Am Dienstag legte Eisregen den Flughafen Wien-Schwechat zeitweise lahm – mit spürbaren Folgen für Reisende: Flugausfälle, Umleitungen und teils stundenlange Verspätungen sorgten für Chaos. Betroffene Passagiere werden in diesem Fall jedoch nicht entschädigt.
Besonders hart traf es die Austrian Airlines: Mehr als 8.000 AUA-Passagiere waren von gestrigen Flugstreichungen und Umleitungen betroffen, nachdem der Hauptstadtflughafen wegen der Wetterlage gesperrt werden musste, berichtet "Austrian Wings".

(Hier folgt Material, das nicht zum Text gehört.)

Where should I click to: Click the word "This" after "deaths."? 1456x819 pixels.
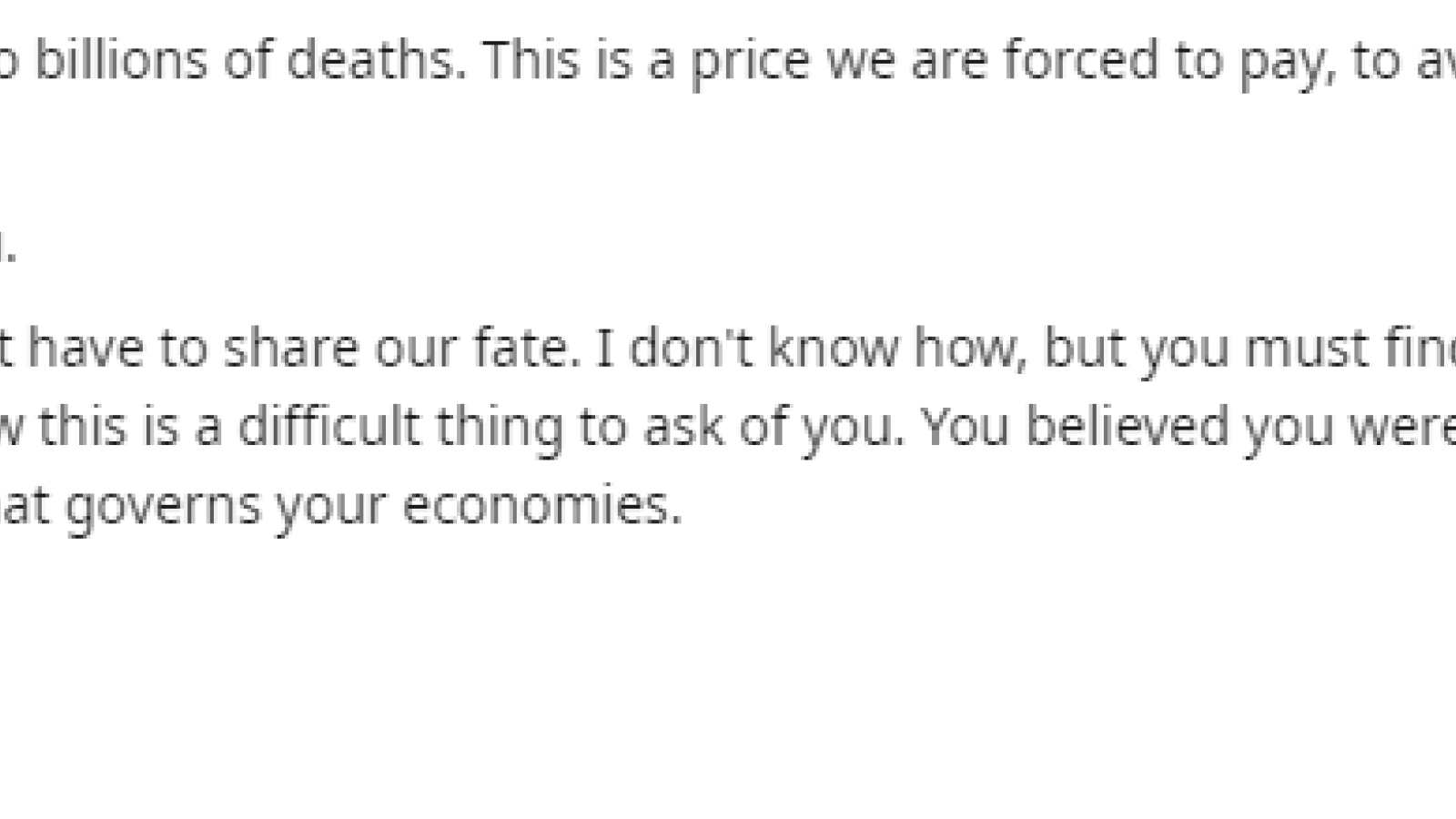pos(531,59)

Zum Vergleich: Im Schnitt nutzen den Flughafen Wien täglich rund 82.000 Reisende. Damit dürften insgesamt zehntausende Passagiere von dem Wetterchaos betroffen gewesen sein.
Finanziell können Betroffene daraus jedoch nichts ableiten. Denn anders als bei Verspätungen, die etwa durch organisatorische Probleme entstehen, fällt die wetterbedingte Sperre unter "höhere Gewalt". Da die Schließung aus Sicherheitsgründen zwingend notwendig war, müssen Fluglinien und Flughafen in solchen Fällen keine Entschädigung zahlen.